Both regimens were well tolerated, but discontinuation because of an adverse event was more frequent in the weekly (4.7%) than the daily (3.6%) administration groups (P = 0.004). Hepatoxicity, both study drug-related and -unrelated, occurred significantly more commonly in the daily INH recipients (P < 0.0001).


Rifapentine is a cyclopentyl derivative of rifampicin whose major metabolite, 25-desacetyl rifapentine, retains microbiological activity. The parent compound has a mean plasma T1/2 of 13-14 hours, while that of the metabolite is 13-24 hours.2 The bioavailability of rifapentine is significantly enhanced by its administration with a high-fat meal.3 Rifapentine is more active in vitro than rifampin or rifabutin against M. tuberculosis, although its high degree of protein binding (97%) would be expected to significantly diminish its activity in the presence of albumin.

The weekly regimen of supervised administration of INH and rifapentine reduced the number of doses required for treatment of latent tuberculosis from 270 daily doses to 12 once-weekly doses. As expected, this was associated with a significantly greater proportion of participants successfully completing the regimen and it did so without compromising efficacy. The majority of patients in this study were enrolled in the United States and Canada. Whether this weekly regimen would be applicable to countries with significantly higher incidences of tuberculosis is uncertain. Among the concerns in such settings is the risk of re-infection.

Another issue is that of cost, one element of which is the cost of the drugs themselves. One internet site sells a 150 mg rifapentine tablet for $3.63 (U.S.) and a 300 mg INH tablet for $0.10 (U.S.). Thus, the 6 weekly rifapentine tablets given 12 times would cost $392.04 while the 2 weekly INH tablets cost $3.60 for a total of $395.64 for the entire regimen. In contrast, the drug acquisition cost of the 9-month daily INH regimen would be only $27.00. However, there would likely be less laboratory monitoring costs associated with the 3-month regimen. Perhaps most importantly, the cost of weekly supervision of drug administration adds significant cost.

Also to be considered are the many drug interactions associated with administration of rifampicins, including rifapentine. These are largely the result of induction of CYP450 enzymes and affect a large number of drugs, including, as indicated above, many antiretroviral agents.

While the available results are important, it must be recognized that they have not yet gone through peer review and are subject to alteration. I look forward to their publication.


  1. TBTC Study 26: Weekly Rifapentine+INH for 3 mo. vs.

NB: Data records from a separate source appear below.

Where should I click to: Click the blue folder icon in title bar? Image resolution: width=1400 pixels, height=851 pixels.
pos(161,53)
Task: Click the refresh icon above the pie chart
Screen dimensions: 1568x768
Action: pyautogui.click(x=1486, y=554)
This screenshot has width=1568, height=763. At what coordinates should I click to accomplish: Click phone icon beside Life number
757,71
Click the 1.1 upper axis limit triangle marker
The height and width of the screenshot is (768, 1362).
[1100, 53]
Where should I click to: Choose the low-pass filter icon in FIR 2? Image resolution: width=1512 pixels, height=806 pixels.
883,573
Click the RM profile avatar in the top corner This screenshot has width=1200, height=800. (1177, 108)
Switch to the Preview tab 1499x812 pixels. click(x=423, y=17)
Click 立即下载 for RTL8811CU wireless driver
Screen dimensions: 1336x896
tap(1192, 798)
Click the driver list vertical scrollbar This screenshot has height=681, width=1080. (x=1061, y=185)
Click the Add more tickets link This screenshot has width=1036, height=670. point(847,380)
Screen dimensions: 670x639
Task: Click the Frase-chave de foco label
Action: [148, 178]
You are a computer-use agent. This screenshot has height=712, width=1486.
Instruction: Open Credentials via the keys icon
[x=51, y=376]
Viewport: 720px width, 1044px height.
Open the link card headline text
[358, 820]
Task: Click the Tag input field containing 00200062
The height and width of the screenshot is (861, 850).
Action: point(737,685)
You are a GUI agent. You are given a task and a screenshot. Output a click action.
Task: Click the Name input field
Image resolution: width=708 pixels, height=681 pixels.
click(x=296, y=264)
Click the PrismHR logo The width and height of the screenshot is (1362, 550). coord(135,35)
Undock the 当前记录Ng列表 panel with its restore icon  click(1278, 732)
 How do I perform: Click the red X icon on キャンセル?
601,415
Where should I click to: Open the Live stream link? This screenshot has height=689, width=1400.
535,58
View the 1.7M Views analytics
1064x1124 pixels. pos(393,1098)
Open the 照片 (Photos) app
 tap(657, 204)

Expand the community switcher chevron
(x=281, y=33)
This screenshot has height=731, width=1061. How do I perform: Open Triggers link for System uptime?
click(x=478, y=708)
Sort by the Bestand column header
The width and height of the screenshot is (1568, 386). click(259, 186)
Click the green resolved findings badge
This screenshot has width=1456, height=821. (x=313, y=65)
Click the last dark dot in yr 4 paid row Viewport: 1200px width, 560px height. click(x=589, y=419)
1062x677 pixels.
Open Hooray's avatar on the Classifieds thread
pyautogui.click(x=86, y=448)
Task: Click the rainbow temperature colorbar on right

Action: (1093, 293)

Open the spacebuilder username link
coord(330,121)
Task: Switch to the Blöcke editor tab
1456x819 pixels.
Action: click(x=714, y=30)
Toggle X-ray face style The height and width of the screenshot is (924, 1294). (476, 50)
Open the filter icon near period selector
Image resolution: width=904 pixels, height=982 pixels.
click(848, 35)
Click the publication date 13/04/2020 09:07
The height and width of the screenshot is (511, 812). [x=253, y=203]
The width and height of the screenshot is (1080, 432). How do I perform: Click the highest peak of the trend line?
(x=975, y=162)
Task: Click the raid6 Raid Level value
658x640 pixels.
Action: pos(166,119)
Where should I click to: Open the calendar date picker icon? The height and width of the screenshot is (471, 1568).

Daily INH for 9 mo. for the Treatment of LTBI. Available at: http://clinicaltrials.gov/ct2/show.
  2. Keung A, Eller MG, McKenzie KA, et al. Single and multiple dose pharmacokinetics of rifapentine in man: Part II. Int J Tuberc Lung Dis 1999;3:437-444.
  3. Burman WJ, Gallicano K, Peloquin C. Comparative pharmacokinetics and pharmacodynamics of the rifamycin antibacterials. Clin Pharmacokinet 2001;40:327-341.